# OpenAI APIs - Vision

SGLang provides OpenAI-compatible APIs to enable a smooth transition from OpenAI services to self-hosted local models.
A complete reference for the API is available in the [OpenAI API Reference](https://platform.openai.com/docs/guides/vision).
This tutorial covers the vision APIs for vision language models.

SGLang supports various vision language models such as Llama 3.2, LLaVA-OneVision, Qwen2.5-VL, Gemma3 and [more](https://docs.sglang.ai/supported_models/vision_language_models): 
- [meta-llama/Llama-3.2-11B-Vision-Instruct](https://huggingface.co/meta-llama/Llama-3.2-11B-Vision-Instruct)  
- [lmms-lab/llava-onevision-qwen2-72b-ov-chat](https://huggingface.co/lmms-lab/llava-onevision-qwen2-72b-ov-chat)  
- [Qwen/Qwen2.5-VL-7B-Instruct](https://huggingface.co/Qwen/Qwen2.5-VL-7B-Instruct)
- [google/gemma-3-4b-it](https://huggingface.co/google/gemma-3-4b-it)
- [openbmb/MiniCPM-V](https://huggingface.co/openbmb/MiniCPM-V)
- [deepseek-ai/deepseek-vl2](https://huggingface.co/deepseek-ai/deepseek-vl2)

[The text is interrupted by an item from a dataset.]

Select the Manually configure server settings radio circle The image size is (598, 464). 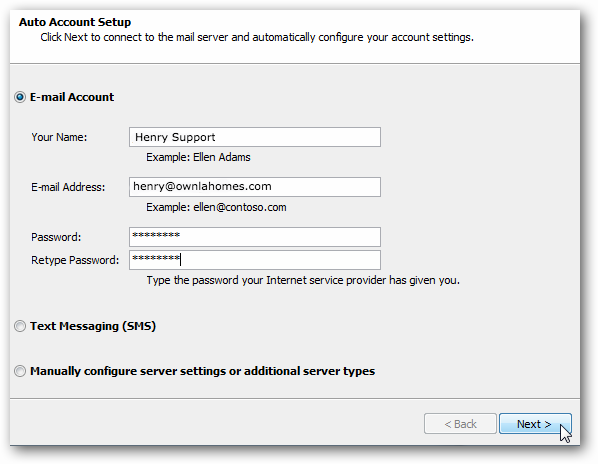(20, 371)
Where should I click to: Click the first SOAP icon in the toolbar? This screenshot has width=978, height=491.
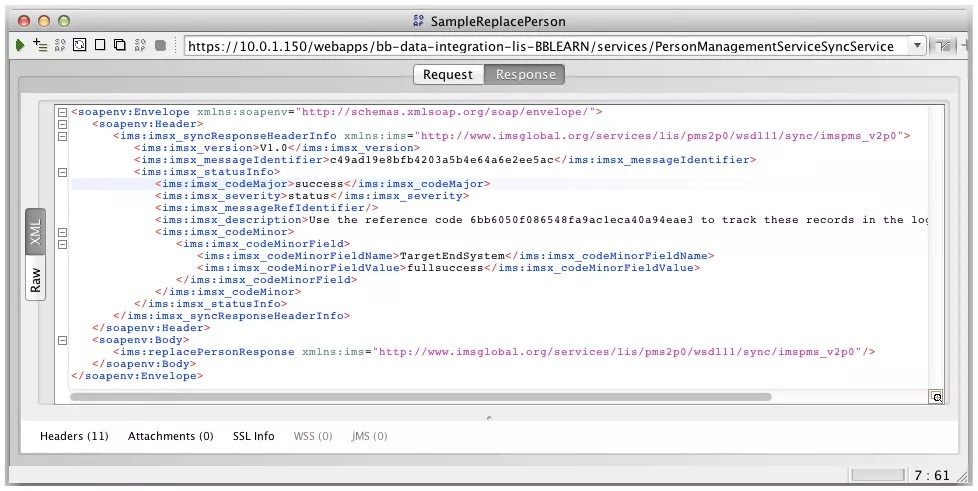[60, 45]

As an alternative to the OpenAI API, you can also use the [SGLang offline engine](https://github.com/sgl-project/sglang/blob/main/examples/runtime/engine/offline_batch_inference_vlm.py).

## Launch A Server

Launch the server in your terminal and wait for it to initialize.

**Remember to add** `--chat-template llama_3_vision` **to specify the [vision chat template](https://docs.sglang.ai/backend/openai_api_vision.html#Chat-Template), otherwise, the server will only support text (images won’t be passed in), which can lead to degraded performance.**

We need to specify `--chat-template` for vision language models because the chat template provided in Hugging Face tokenizer only supports text.

In [1]:
from sglang.test.test_utils import is_in_ci

if is_in_ci():
    from patch import launch_server_cmd
else:
    from sglang.utils import launch_server_cmd

from sglang.utils import wait_for_server, print_highlight, terminate_process

vision_process, port = launch_server_cmd(
    """
python3 -m sglang.launch_server --model-path meta-llama/Llama-3.2-11B-Vision-Instruct \
    --chat-template=llama_3_vision
"""
)

wait_for_server(f"http://localhost:{port}")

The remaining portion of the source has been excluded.